Who is the Canadian blogger who accepted ‘significant' money from fugitive Ryan Wedding?
CBC
A Canadian crime blogger accused of helping fugitive Ryan Wedding set up the killing of an FBI informant told CBC News earlier this year he was given “a significant amount of money” to stay silent on the case.
Gursewak Singh Bal, of Mississauga, Ont., is now facing multiple charges in the United States, including conspiracy to commit murder in connection with a continuing criminal enterprise.
Bal, 31, was named in the sprawling federal grand jury indictment unsealed on Wednesday, as the U.S. Department of Justice and FBI announced further arrests in connection with Wedding’s alleged transnational drug-smuggling network.
According to the indictment, Bal ran the “Canadian urban news outlet” known as the Dirty News. Before the site was taken down at the request of U.S. authorities this week, it routinely featured descriptions and photos of crime scenes and profiles of crime figures.
U.S. prosecutors accuse Bal of accepting a $10,000 payment from a Wedding associate to post a photo of a key FBI witness “so that enterprise members and associates could locate and kill” him.
The indictment also alleges that Bal agreed to keep quiet about Wedding — a former Team Canada Olympic snowboarder now listed as one of the FBI’s 10 most-wanted fugitives — and his network’s second-in-command, fellow Canadian Andrew Clark.
U.S. and Canadian authorities accuse Wedding of running a $1-billion US criminal enterprise that uses transport trucks to routinely ship tonnes of cocaine, methamphetamine, heroin and fentanyl across North America.
A CBC News reporter contacted the Dirty News in June after the site’s X account — which has also been taken down — posted a short video showing stacks of Canadian $20 and $50 bills and a bottle of champagne, with the caption: “Ryan James Wedding aka SnowBoarder pays his TPs really well.”

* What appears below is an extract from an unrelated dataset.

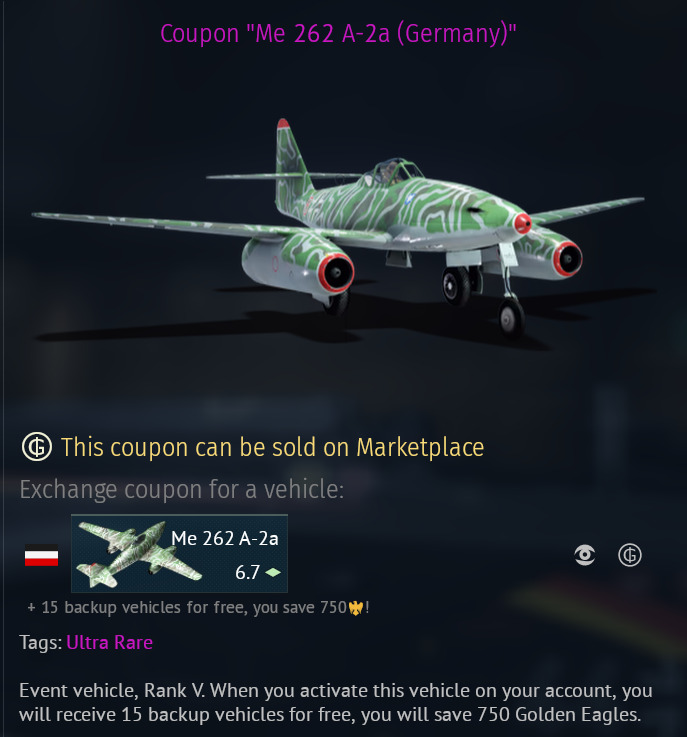687x737 pixels.
Task: Click the "Exchange coupon for a vehicle" label
Action: 181,490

“TP” is the acronym used in U.S. court documents to refer to Canadian drug transportation networks — in other words, the truckers paid to smuggle cocaine.
“There’s a reason why it’s so easy for [SnowBoarder] to employ new drivers and truckers,” the social media post said.
The person operating the email account for the Dirty News told CBC News in June: “Long story short, we got a significant amount of money from [SnowBoarder] and his guys to keep quiet about a few things.”
“Turns out that he ended up becoming the biggest thing on the news, and therefore we were essentially allowed to publish whatever.... Still been quiet about it all. But we will be posting our story this week, and it’s basically just a transcript of the conversation we had with his team.”
The story was never published.
Instead, Bal is now considered a “member and associate of the Wedding Criminal Enterprise,” according to the indictment.